• [PROBLEM TO SOLVE] Only lines containing "Toggle" belong in the answer, each copied from the entries below.

(RECORDED DATA begins)

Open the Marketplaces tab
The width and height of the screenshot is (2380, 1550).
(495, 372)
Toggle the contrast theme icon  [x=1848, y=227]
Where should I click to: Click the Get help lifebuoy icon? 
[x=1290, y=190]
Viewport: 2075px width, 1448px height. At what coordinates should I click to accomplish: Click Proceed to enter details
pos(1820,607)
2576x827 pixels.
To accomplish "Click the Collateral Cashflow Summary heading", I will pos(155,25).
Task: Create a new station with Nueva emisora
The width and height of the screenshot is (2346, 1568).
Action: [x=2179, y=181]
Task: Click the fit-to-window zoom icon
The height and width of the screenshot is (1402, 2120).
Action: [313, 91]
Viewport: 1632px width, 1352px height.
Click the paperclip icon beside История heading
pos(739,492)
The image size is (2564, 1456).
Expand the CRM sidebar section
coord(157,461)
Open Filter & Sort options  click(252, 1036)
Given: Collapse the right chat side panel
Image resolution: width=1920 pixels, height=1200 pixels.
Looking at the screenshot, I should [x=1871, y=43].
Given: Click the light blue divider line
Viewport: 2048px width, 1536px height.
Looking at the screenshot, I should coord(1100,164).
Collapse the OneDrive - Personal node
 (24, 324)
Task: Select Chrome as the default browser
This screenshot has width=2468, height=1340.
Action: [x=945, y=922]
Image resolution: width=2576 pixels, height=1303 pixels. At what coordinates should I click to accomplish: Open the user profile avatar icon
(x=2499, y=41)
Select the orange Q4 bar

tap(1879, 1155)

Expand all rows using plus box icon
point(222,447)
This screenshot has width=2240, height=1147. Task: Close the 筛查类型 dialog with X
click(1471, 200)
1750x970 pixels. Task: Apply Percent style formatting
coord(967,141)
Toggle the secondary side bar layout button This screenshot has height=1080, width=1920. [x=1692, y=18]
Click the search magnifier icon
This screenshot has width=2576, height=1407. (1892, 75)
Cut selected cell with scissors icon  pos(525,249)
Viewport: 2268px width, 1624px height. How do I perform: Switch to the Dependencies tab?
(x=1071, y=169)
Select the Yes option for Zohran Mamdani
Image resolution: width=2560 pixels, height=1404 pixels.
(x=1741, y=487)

(RECORDED DATA ends)

• [ANSWER SECTION]
Toggle the contrast theme icon  [x=1848, y=227]
Toggle the secondary side bar layout button This screenshot has height=1080, width=1920. [x=1692, y=18]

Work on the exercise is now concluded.